§ **WHAT THIS TASK INVOLVES**
Output every one of the following records verbatim, in their original order, without changing any character.

*** EXERCISE DATA Section Begins ***

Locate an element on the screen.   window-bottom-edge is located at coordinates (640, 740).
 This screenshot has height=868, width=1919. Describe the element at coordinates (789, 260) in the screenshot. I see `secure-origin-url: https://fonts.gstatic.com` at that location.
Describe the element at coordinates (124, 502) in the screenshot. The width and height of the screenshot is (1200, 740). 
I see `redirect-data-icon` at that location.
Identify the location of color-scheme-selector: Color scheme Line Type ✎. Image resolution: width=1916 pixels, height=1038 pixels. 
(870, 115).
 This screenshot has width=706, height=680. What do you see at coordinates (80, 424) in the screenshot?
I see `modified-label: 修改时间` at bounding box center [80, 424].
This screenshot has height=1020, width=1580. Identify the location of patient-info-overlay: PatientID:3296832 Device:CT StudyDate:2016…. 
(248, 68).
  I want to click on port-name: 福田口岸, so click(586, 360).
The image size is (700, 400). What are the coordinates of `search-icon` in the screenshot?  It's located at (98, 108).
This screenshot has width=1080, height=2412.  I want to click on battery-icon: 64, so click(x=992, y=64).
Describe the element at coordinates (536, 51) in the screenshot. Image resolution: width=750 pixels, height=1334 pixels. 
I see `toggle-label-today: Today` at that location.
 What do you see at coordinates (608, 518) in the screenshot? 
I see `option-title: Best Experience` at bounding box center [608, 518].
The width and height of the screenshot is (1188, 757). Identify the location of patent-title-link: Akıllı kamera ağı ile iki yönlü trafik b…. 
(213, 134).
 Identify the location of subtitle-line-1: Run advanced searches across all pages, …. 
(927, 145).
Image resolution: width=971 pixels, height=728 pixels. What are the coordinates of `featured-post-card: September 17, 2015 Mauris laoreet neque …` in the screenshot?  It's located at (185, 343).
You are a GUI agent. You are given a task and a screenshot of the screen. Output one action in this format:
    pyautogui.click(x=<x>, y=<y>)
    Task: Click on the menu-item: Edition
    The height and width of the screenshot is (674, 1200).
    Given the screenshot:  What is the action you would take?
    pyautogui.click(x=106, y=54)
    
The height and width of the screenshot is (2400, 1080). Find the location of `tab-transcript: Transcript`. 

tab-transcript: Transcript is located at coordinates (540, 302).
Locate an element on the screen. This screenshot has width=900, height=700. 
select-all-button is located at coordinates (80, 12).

*** EXERCISE DATA Section Ends ***

§ **SOLUTION**
Locate an element on the screen.   window-bottom-edge is located at coordinates (640, 740).
 This screenshot has height=868, width=1919. Describe the element at coordinates (789, 260) in the screenshot. I see `secure-origin-url: https://fonts.gstatic.com` at that location.
Describe the element at coordinates (124, 502) in the screenshot. The width and height of the screenshot is (1200, 740). 
I see `redirect-data-icon` at that location.
Identify the location of color-scheme-selector: Color scheme Line Type ✎. Image resolution: width=1916 pixels, height=1038 pixels. 
(870, 115).
 This screenshot has width=706, height=680. What do you see at coordinates (80, 424) in the screenshot?
I see `modified-label: 修改时间` at bounding box center [80, 424].
This screenshot has height=1020, width=1580. Identify the location of patient-info-overlay: PatientID:3296832 Device:CT StudyDate:2016…. 
(248, 68).
  I want to click on port-name: 福田口岸, so click(586, 360).
The image size is (700, 400). What are the coordinates of `search-icon` in the screenshot?  It's located at (98, 108).
This screenshot has width=1080, height=2412.  I want to click on battery-icon: 64, so click(x=992, y=64).
Describe the element at coordinates (536, 51) in the screenshot. Image resolution: width=750 pixels, height=1334 pixels. 
I see `toggle-label-today: Today` at that location.
 What do you see at coordinates (608, 518) in the screenshot? 
I see `option-title: Best Experience` at bounding box center [608, 518].
The width and height of the screenshot is (1188, 757). Identify the location of patent-title-link: Akıllı kamera ağı ile iki yönlü trafik b…. 
(213, 134).
 Identify the location of subtitle-line-1: Run advanced searches across all pages, …. 
(927, 145).
Image resolution: width=971 pixels, height=728 pixels. What are the coordinates of `featured-post-card: September 17, 2015 Mauris laoreet neque …` in the screenshot?  It's located at (185, 343).
You are a GUI agent. You are given a task and a screenshot of the screen. Output one action in this format:
    pyautogui.click(x=<x>, y=<y>)
    Task: Click on the menu-item: Edition
    The height and width of the screenshot is (674, 1200).
    Given the screenshot:  What is the action you would take?
    pyautogui.click(x=106, y=54)
    
The height and width of the screenshot is (2400, 1080). Find the location of `tab-transcript: Transcript`. 

tab-transcript: Transcript is located at coordinates (540, 302).
Locate an element on the screen. This screenshot has width=900, height=700. 
select-all-button is located at coordinates (80, 12).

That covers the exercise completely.